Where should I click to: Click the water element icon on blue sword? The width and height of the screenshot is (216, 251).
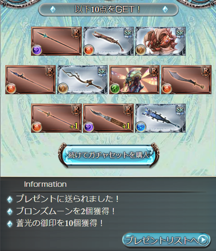click(141, 127)
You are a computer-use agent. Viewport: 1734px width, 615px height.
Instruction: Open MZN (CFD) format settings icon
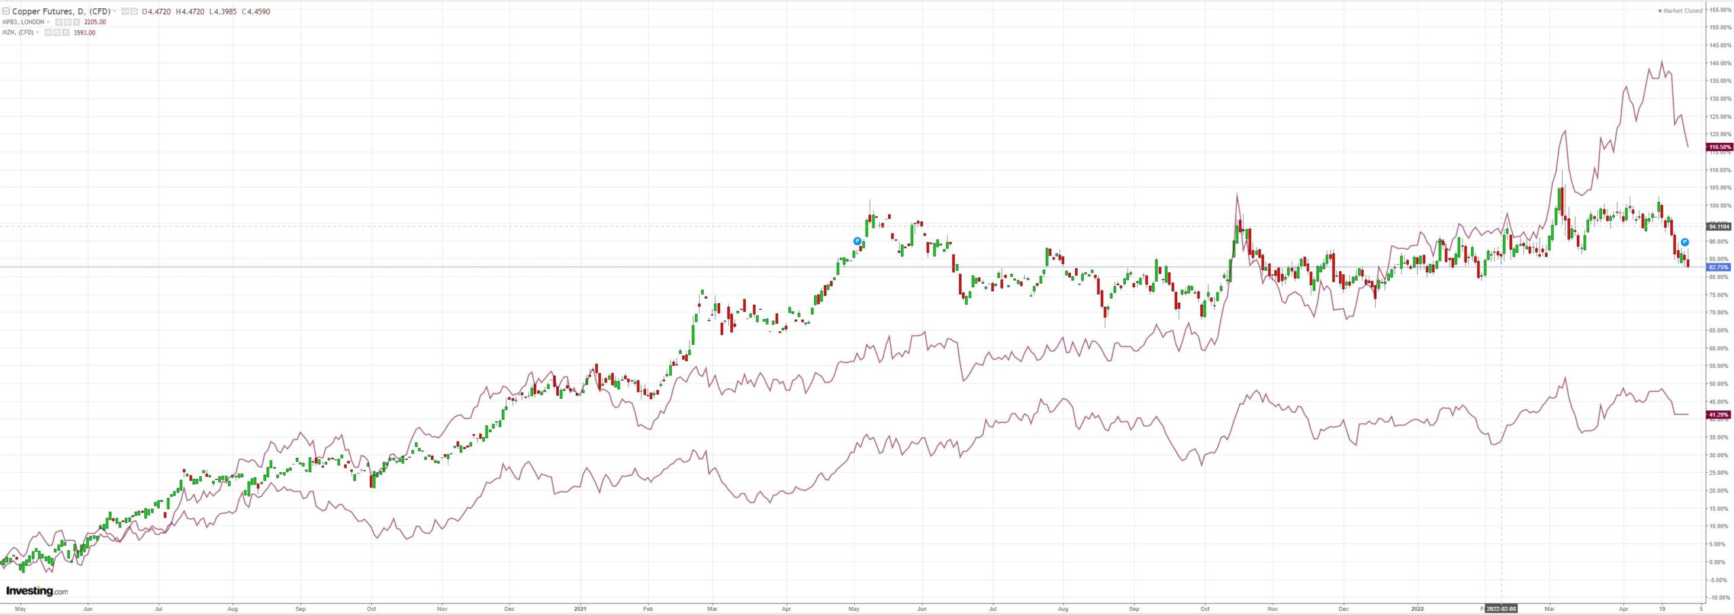(57, 33)
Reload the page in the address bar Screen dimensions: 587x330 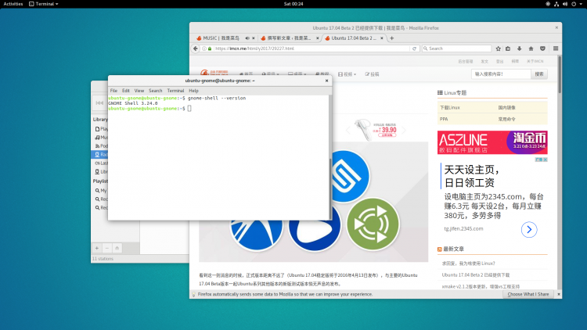point(414,48)
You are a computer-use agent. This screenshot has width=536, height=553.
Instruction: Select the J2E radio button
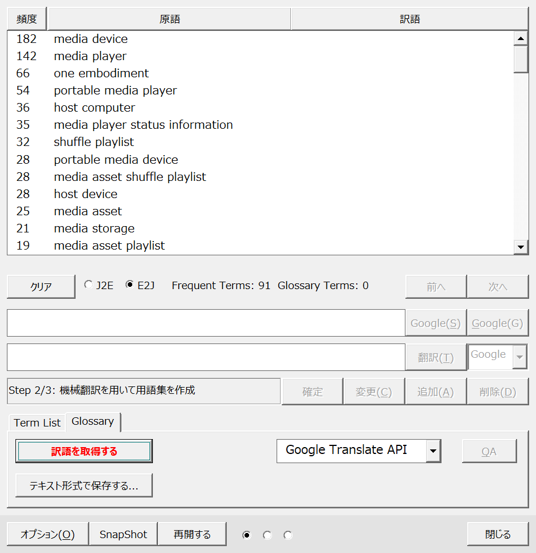click(88, 285)
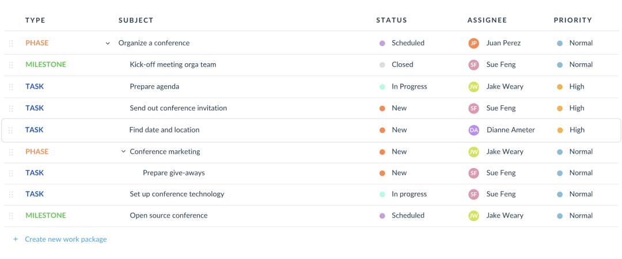The image size is (622, 259).
Task: Click the In Progress status dot for Prepare agenda
Action: pos(382,87)
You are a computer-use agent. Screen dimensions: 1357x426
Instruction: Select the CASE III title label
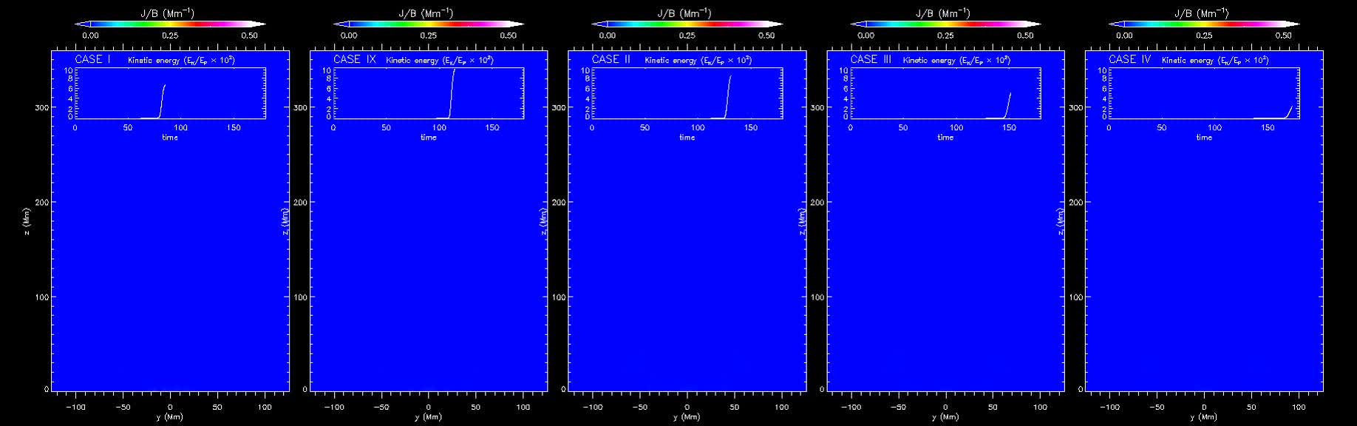click(x=871, y=59)
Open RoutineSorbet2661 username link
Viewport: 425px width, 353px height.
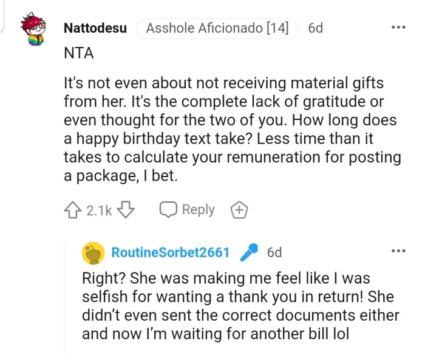coord(171,252)
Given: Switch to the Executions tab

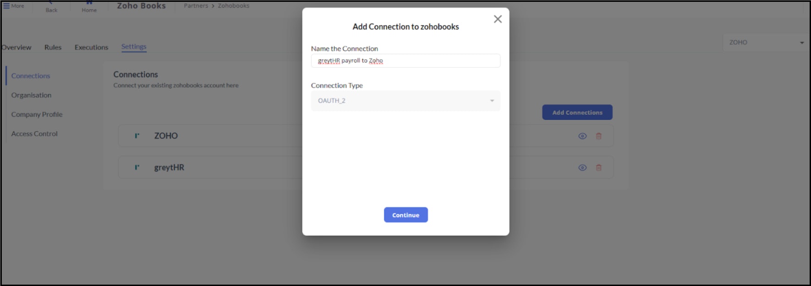Looking at the screenshot, I should tap(91, 47).
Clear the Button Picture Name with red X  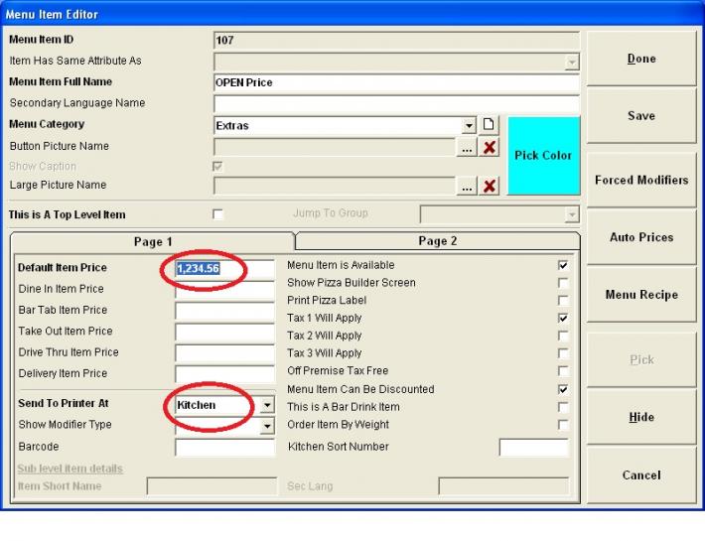489,147

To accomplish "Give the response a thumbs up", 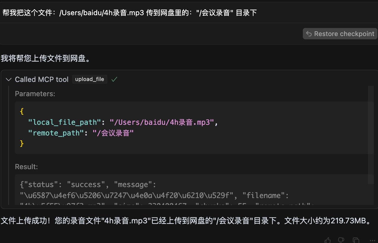I will click(327, 240).
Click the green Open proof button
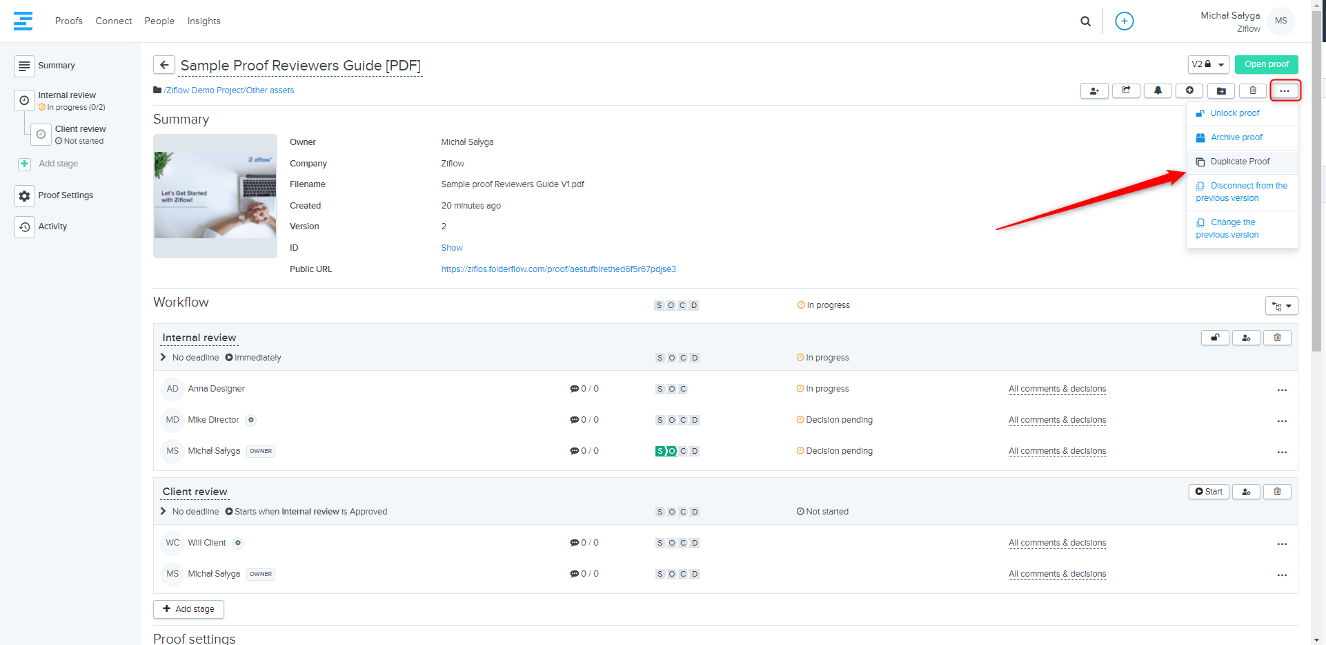This screenshot has width=1326, height=645. [x=1266, y=64]
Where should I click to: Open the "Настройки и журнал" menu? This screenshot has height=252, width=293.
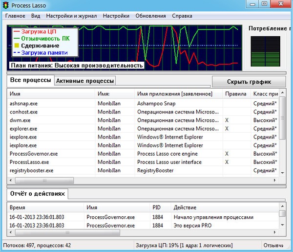[x=72, y=16]
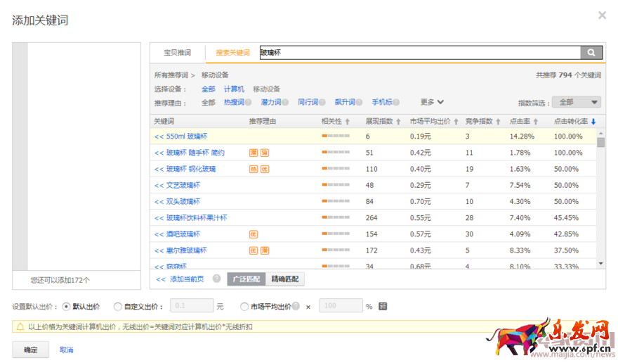Select 默认出价 radio button
Viewport: 618px width, 363px height.
point(67,307)
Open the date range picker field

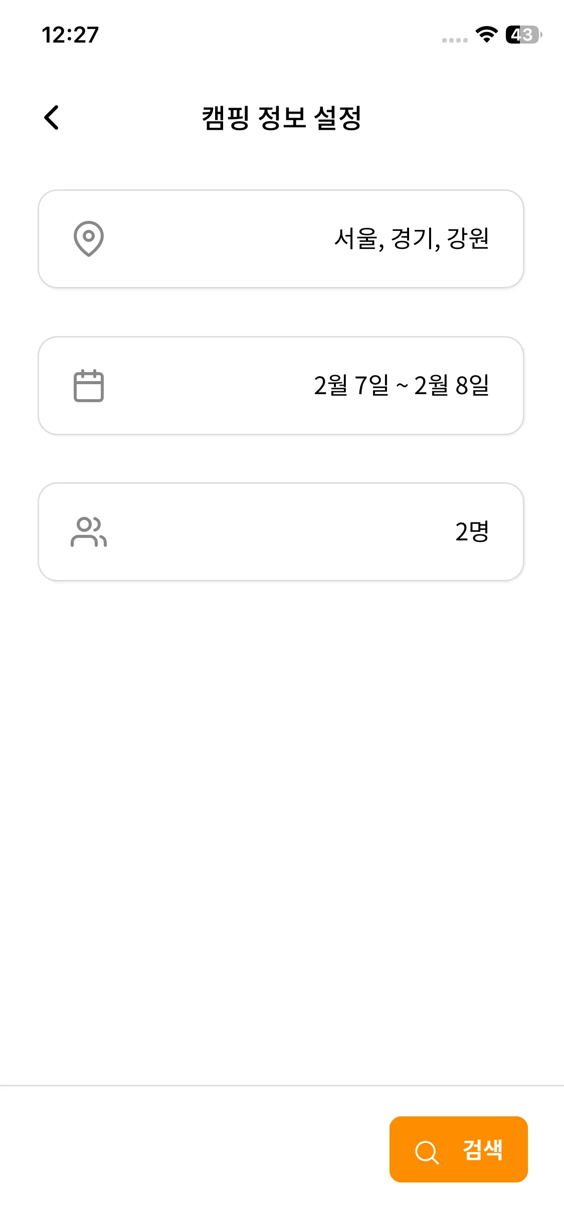click(281, 386)
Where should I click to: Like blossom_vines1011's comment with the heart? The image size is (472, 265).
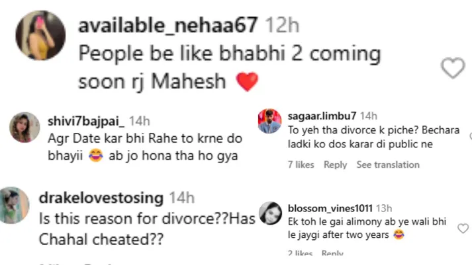(463, 229)
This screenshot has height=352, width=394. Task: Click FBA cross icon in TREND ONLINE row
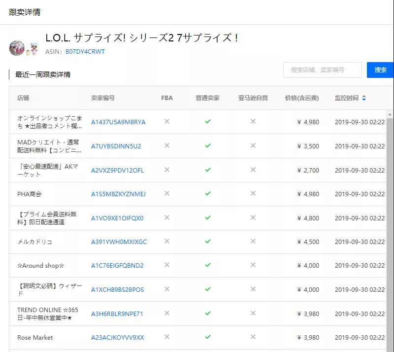click(167, 313)
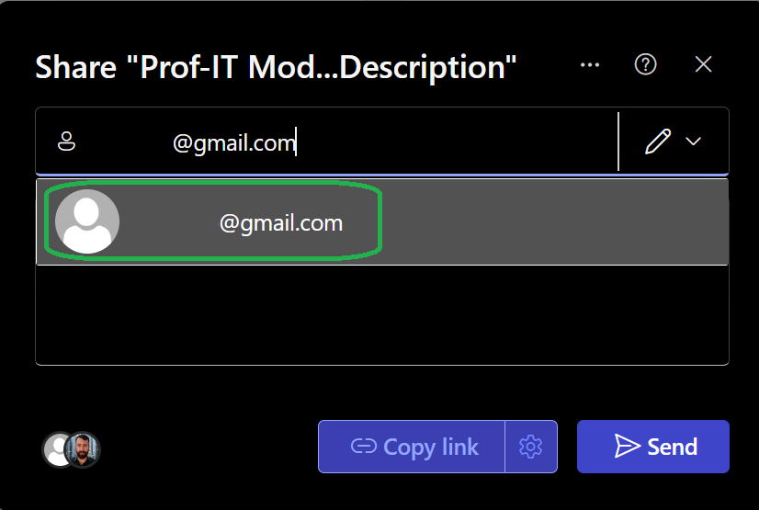Click the suggested contact's placeholder avatar
Viewport: 759px width, 510px height.
tap(87, 221)

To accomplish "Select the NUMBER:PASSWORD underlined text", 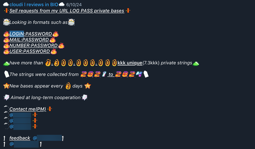I will tap(34, 45).

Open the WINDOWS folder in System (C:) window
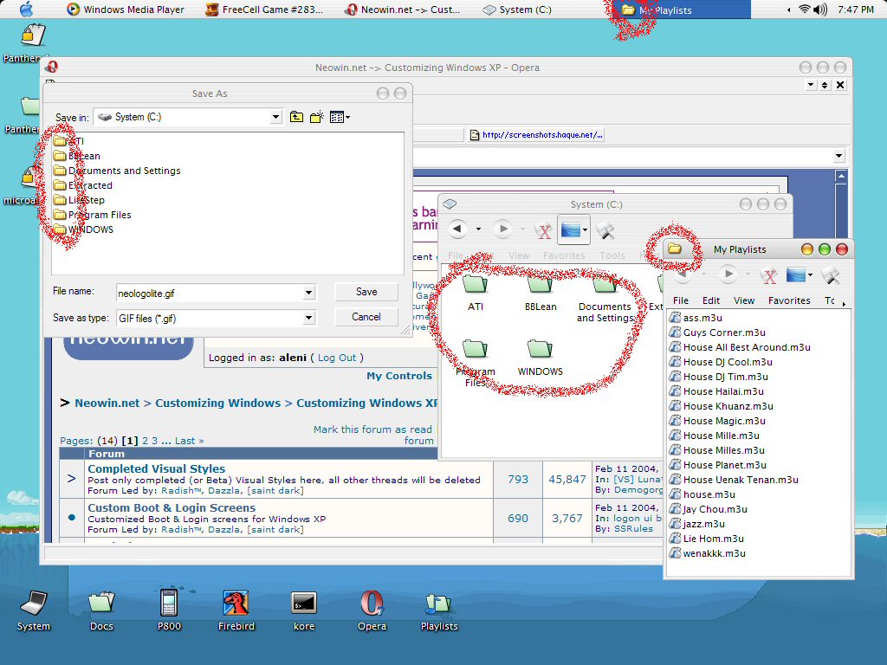click(540, 355)
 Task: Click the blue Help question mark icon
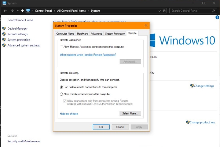[x=217, y=17]
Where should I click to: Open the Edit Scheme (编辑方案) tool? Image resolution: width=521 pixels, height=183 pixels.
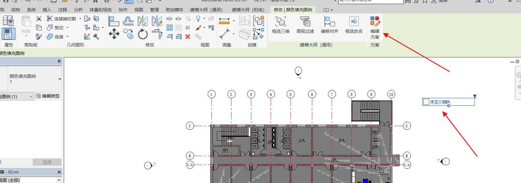coord(375,28)
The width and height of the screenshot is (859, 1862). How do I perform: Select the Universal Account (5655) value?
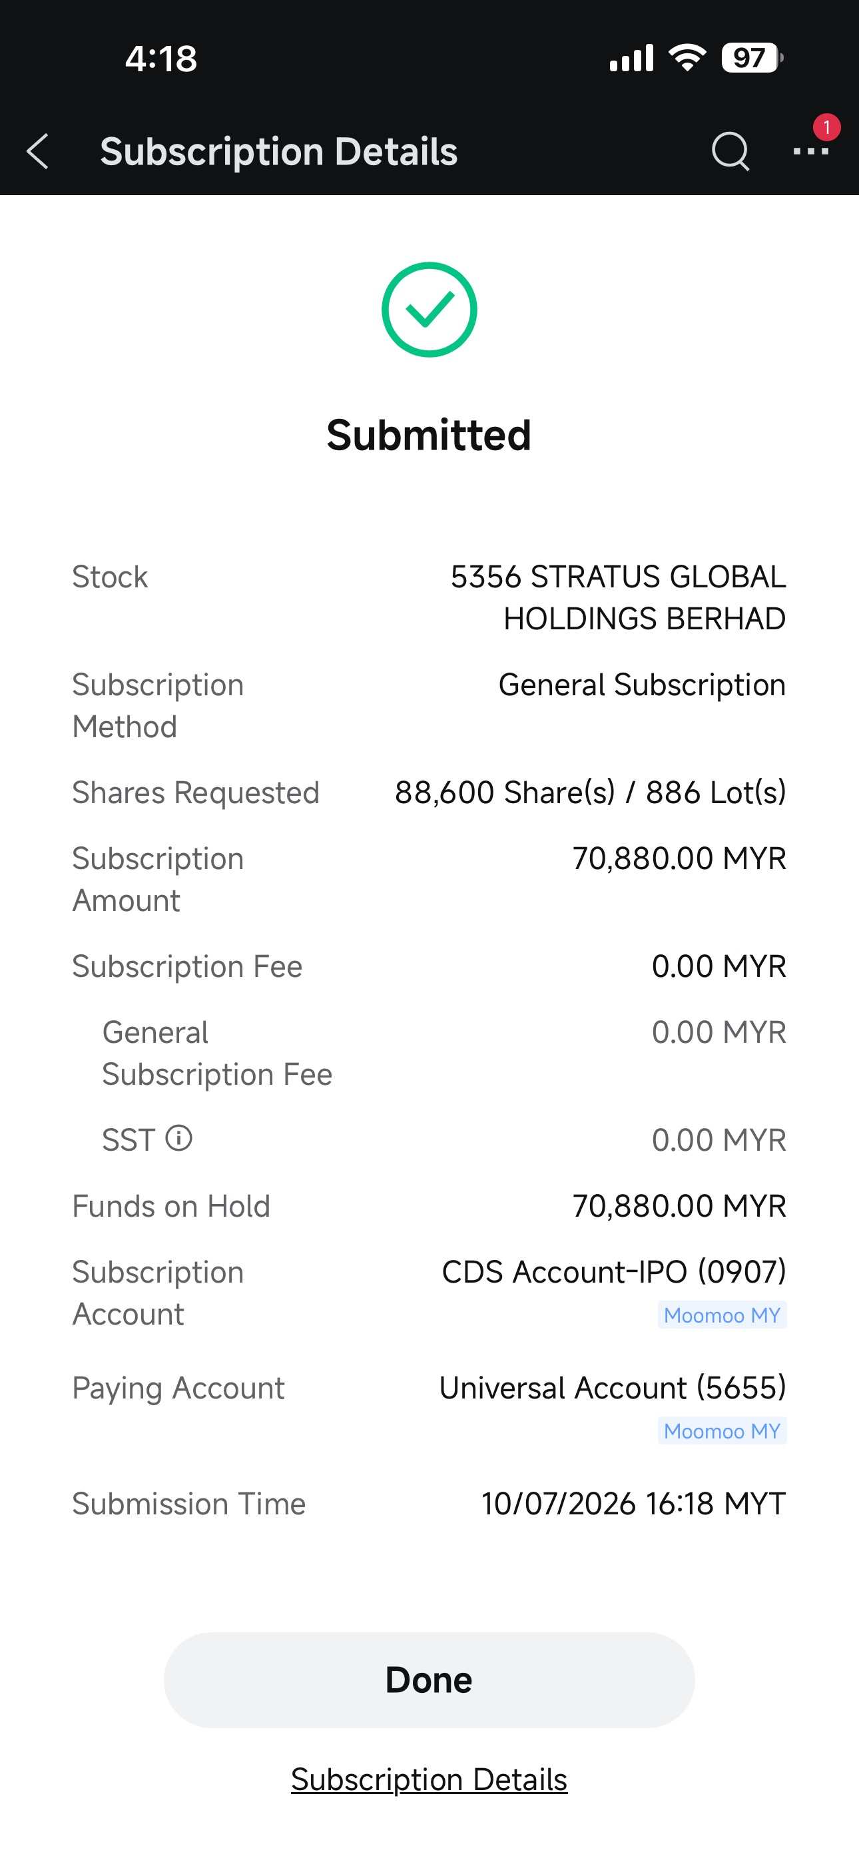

----------------

Instructions to follow:
Could you reproduce exactly the lines running from the one with "Where should I click to: Open the Edit" through the final line of the listing above, both included, and drop the pictures?

The answer:
Where should I click to: Open the Edit Scheme (编辑方案) tool? Image resolution: width=521 pixels, height=183 pixels.
coord(375,28)
The width and height of the screenshot is (859, 1862). How do I perform: Select the Universal Account (5655) value?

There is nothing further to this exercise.